Please give the number of lines in the entries below that hold "will", with no other words.

--- Information Enclosed Below ---

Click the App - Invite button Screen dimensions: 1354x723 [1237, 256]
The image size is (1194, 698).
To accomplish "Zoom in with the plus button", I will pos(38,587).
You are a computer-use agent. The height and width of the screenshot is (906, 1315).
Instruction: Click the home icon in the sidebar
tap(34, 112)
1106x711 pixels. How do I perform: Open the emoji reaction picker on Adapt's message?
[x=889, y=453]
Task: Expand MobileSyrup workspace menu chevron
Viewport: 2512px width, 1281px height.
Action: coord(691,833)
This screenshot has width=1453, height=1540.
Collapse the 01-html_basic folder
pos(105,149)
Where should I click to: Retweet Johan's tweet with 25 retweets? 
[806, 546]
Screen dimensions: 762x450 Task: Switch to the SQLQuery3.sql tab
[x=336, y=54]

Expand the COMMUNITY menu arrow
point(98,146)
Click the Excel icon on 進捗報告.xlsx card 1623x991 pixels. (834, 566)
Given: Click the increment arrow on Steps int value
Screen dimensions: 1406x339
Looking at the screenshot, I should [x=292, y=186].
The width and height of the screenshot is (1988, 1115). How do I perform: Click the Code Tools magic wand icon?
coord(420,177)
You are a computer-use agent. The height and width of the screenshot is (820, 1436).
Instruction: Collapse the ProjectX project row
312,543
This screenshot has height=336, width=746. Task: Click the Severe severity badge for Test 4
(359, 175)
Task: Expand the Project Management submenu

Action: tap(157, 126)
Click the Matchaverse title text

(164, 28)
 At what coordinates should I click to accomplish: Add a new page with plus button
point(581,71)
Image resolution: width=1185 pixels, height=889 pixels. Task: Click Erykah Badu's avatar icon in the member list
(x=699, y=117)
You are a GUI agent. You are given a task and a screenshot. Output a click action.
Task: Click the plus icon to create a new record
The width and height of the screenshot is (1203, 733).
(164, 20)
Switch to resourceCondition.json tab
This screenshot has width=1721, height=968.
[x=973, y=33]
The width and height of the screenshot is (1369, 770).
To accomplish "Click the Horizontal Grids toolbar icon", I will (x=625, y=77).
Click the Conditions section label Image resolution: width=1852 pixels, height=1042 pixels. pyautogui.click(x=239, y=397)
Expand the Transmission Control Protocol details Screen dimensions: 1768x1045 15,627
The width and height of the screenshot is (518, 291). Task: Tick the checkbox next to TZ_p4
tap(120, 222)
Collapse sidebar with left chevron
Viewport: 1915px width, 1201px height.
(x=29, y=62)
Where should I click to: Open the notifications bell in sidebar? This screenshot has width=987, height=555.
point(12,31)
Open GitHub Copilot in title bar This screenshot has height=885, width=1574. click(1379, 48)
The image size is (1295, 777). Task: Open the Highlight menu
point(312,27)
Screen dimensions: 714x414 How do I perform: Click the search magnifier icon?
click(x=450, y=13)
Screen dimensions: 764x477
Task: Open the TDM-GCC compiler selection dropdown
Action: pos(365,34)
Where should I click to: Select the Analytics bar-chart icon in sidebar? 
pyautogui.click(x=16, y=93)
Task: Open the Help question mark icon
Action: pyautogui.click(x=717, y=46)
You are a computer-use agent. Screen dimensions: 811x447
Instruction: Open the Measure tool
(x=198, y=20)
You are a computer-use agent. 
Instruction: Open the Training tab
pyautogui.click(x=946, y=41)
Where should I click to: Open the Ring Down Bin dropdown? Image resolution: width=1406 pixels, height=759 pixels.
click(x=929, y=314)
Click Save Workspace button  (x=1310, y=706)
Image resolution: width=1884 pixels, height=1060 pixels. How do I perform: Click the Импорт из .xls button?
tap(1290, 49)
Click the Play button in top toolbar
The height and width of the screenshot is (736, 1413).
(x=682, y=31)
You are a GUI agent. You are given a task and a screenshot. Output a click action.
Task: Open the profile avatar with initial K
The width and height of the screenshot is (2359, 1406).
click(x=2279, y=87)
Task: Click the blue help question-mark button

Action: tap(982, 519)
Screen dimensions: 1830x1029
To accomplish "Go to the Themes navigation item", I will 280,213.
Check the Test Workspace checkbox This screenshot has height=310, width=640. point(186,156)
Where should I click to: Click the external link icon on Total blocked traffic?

--- End of Enclosed Information ---

• Expected output: 3